Sadly, the case is far from unique in China. Every couple of years, Chinese social media networks drum up a widely publicized example of workplace sexual harassment. In the absence of stronger laws that force employers to comply with legal protections and protect victims from retaliation, employers like Minsheng Bank are free to cook up tepid public apologies while otherwise leaving workers empty handed and assailants off the hook.
Underreported and under-prosecuted
Everyday 330 million Chinese women go to work, and, according to a 2009 report from two professors at City University in Hong Kong, 80 percent of working Chinese women report experiencing sexual harassment at some point in their working lives. Sexual harassment and gender-based violence in the workplace, especially in low-wage or poorly regulated industries—such as retail and domestic work—continue to slip under the radar, underreported and under-prosecuted.
Widespread as harassment may be, in China, legal action against assailants and their employers remains few and far between. China’s Law on the Protection of Women’s Rights and Interests, passed in 2015, promises explicit protections for women from sexual violence and even enabled women to take perpetrators to court, potentially subjecting employers to fines and lawsuits for mishandling cases.
But the hard truth is that courtrooms almost always fall short of delivering justice — from lenient and often non-existent punishments for perpetrators to an extremely high burden of proof for victims, plaintiffs face a swathe of challenges from China’s legal system. According to Zhang Jiangzhou, a judge with Beijing Haidian District People's Court, since 2005 around 10 women have sued alleged sexual assaulters in court, but only one won her case. This is partly because what constitutes sexual harassment in China is not clearly defined. In this context, very few employees have prevailed in getting their employers to pay up— and when they do, they often receive only minimal damages.
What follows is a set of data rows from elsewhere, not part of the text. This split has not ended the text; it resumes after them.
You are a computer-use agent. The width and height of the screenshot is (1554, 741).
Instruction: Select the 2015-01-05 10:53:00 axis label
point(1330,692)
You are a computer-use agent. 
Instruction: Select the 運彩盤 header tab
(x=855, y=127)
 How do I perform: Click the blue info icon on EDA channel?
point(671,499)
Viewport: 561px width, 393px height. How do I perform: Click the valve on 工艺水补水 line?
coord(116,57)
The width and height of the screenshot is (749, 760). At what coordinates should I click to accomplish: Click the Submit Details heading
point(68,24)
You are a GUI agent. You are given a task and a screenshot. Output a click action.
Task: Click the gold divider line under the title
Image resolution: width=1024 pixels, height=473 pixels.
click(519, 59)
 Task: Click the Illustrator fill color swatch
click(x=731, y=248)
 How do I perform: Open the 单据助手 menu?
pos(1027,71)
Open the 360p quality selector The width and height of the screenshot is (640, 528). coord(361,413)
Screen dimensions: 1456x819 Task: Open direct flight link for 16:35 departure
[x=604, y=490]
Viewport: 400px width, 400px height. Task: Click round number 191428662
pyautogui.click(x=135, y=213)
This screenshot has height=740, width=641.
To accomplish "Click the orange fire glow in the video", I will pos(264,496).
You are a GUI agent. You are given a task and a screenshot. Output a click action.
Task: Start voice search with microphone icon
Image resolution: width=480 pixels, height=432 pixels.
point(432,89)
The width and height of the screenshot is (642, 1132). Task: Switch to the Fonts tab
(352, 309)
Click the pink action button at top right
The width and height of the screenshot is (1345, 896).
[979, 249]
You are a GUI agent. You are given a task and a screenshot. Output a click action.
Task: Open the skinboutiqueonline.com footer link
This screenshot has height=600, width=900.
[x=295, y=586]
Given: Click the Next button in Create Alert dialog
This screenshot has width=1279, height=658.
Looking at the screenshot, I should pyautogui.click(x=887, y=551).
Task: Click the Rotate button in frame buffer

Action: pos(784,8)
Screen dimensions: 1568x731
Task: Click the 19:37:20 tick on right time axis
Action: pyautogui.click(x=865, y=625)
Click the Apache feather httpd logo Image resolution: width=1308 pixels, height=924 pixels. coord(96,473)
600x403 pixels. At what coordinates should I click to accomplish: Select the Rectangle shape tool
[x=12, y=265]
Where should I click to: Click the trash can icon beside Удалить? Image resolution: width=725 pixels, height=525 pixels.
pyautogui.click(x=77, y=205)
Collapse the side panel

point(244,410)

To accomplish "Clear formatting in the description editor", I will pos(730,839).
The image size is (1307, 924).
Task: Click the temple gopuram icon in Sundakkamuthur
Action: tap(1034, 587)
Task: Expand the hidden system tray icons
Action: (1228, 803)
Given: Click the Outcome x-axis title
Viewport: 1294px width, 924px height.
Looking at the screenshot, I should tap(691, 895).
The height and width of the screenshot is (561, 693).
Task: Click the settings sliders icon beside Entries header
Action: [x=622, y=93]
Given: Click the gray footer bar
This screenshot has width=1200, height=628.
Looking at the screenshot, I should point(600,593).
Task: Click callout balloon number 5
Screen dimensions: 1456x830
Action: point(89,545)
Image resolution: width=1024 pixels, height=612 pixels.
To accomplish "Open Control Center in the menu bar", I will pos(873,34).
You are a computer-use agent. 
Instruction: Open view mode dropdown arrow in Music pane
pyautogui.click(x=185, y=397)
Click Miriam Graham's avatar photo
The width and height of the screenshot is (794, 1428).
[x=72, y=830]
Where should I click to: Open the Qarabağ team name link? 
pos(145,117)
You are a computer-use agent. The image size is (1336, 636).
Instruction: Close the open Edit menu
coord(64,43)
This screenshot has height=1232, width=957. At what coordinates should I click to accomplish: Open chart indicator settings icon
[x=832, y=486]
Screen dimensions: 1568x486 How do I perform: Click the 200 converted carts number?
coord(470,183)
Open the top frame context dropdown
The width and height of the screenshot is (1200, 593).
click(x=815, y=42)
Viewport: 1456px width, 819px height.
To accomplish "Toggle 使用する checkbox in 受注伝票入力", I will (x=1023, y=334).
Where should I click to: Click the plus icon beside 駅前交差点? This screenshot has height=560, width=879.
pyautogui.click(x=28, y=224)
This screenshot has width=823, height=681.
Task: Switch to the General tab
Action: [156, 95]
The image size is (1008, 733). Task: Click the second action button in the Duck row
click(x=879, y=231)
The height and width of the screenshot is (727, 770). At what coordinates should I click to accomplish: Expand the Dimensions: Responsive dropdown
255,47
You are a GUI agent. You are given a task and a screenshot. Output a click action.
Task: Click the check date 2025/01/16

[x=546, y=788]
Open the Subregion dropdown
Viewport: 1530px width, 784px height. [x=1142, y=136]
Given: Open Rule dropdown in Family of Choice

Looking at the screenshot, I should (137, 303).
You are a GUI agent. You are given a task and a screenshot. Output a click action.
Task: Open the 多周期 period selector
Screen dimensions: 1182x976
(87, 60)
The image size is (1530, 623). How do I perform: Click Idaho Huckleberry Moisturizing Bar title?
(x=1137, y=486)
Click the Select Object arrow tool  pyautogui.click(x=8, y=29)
Uphill courtroom battles are not the only challenge victims face. Noncompliant human resources departments and union representatives routinely shut victims out. Peng Jin, a lawyer specializing in civil affairs litigation at Yi Fa Law Firm in Beijing, told China Daily that the appropriate organizations to report sexual harassment complaints to are workers' union at a workplace and internal departments within the company.
"All workers' rights are protected under the Criminal Law and the Labor Law. However, not all assault activities at workplaces are punishable under legal provisions," she acknowledges. "Therefore, related regulations should be written into employee handbooks to provide means for workers to file complaints. Meanwhile, departments for overseeing workplace harassment should be setup to implement the regulations."
Yet in Wang’s case, colleagues revealed that when Wang tried to inform the bank’s human resources department, she was told there was “no evidence” to her claims, dismissing the charges as “not substantive” because of the “behavior was limited to WeChat.” The bank also allegedly pointed to Wang’s status as a contract worker, and not a full employee, as grounds for inaction regarding her case.
It’s clear that for Wang, and for victims across China, the one-sided laws and retaliatory employer practices have failed to adequately protect workers from sexual violence. Her case points to a major feature of workplace sexual harassment, and one of the leading reasons few cases are ever formally reported to higher-ups: for victims, speaking up often only leads to trouble in the form of forced resignations, dismissal, physical danger, and retaliatory harassment that have real and material consequences for workers in China. Without structural changes in workplace protections and stronger penalties for employers and assailants who break the law, the door is left wide open for employers to shirk their legal responsibilities and act with impunity.